The Association of Los Angeles Deputy Sheriffs has this post with the above title:
Who would want to be a peace officer if doing your duty means you can be sued or even prosecuted for misjudging the fuzzy limits of the Fourth Amendment? And when nobody wants to be a cop any more, "who you gonna call?"
Assemblywoman Shirley Weber has introduced AB 931, seeking to criminalize law enforcement's use of deadly force, and allowing prosecution for homicide if a prosecutor disagrees with a deputy's tactical decisions prior to use of deadly force. Her legislation eliminates the long-enshrined standard that such force be "reasonable," and instead replaces it with a standardless term that such force be "necessary" while also disallowing a justifiable homicide defense if tactics prior to the shooting were "grossly negligent." The bill should be rejected by the state legislature.Elsewhere there is a drive to weaken the "qualified immunity" standard that protects peace officers from liability, and to some extent from litigation, when they make reasonable judgments about the limits of the Fourth Amendment that later are deemed to be incorrect.

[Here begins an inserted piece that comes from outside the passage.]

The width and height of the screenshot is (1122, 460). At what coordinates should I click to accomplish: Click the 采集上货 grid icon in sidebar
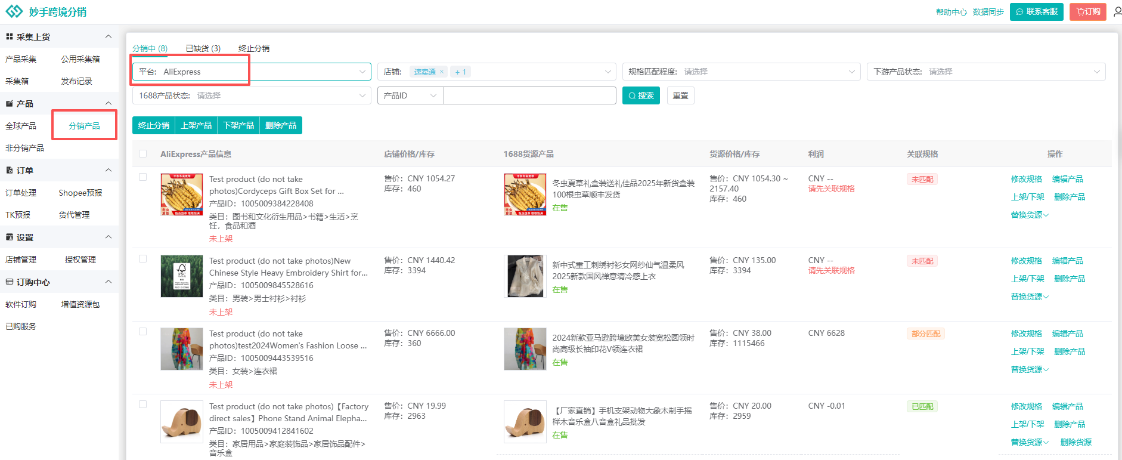(9, 37)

Existing law in California allows any person to use deadly force in self-defense or defense of others when it reasonably appears to the person that he or others are in imminent danger of great bodily injury or death; actual danger is not required (Penal Code section 197). If a person acts from reasonable and honest convictions, they are not responsible for a mistake in the extent of danger when other persons would have also been mistaken.
Who would want to be a peace officer if doing your duty means you can be sued or even prosecuted for misjudging the fuzzy limits of the Fourth Amendment? And when nobody wants to be a cop any more, "who you gonna call?"